== WHAT THE TASK REQUIRES ==
Quote the listing verbatim from the line containing "The width and height of the screenshot is (601, 338)." through the end of the listing, both ends included.

== DATA PROVIDED ==
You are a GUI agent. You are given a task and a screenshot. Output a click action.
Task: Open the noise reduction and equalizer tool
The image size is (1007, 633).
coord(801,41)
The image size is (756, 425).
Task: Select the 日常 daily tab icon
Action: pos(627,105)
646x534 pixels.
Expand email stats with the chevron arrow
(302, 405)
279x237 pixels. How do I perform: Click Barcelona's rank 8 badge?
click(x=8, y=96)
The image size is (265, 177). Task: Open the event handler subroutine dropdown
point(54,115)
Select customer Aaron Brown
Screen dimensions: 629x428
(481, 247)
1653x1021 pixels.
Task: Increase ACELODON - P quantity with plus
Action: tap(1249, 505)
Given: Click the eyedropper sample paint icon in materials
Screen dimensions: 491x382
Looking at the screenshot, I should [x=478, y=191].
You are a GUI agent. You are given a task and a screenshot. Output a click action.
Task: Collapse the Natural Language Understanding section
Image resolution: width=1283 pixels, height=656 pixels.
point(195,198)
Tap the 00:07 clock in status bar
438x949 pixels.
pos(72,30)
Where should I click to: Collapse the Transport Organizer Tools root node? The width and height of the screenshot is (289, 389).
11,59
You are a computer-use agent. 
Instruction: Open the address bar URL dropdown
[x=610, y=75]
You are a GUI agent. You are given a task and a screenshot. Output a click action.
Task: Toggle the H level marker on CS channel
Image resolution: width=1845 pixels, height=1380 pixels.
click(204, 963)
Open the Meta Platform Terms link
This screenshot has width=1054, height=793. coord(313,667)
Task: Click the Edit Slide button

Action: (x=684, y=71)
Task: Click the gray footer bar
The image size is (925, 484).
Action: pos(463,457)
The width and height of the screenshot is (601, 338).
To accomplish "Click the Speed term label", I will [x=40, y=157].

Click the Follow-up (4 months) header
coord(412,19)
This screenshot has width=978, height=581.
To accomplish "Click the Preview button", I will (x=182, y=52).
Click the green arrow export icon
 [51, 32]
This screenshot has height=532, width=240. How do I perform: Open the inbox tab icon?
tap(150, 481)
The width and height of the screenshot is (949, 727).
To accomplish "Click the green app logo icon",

== EXERCISE RESULT ==
The width and height of the screenshot is (601, 338).
To accomplish "Click the Speed term label", I will [x=40, y=157].

Click the Follow-up (4 months) header
coord(412,19)
This screenshot has width=978, height=581.
To accomplish "Click the Preview button", I will (x=182, y=52).
Click the green arrow export icon
 [51, 32]
This screenshot has height=532, width=240. How do I perform: Open the inbox tab icon?
tap(150, 481)
The width and height of the screenshot is (949, 727).
To accomplish "Click the green app logo icon",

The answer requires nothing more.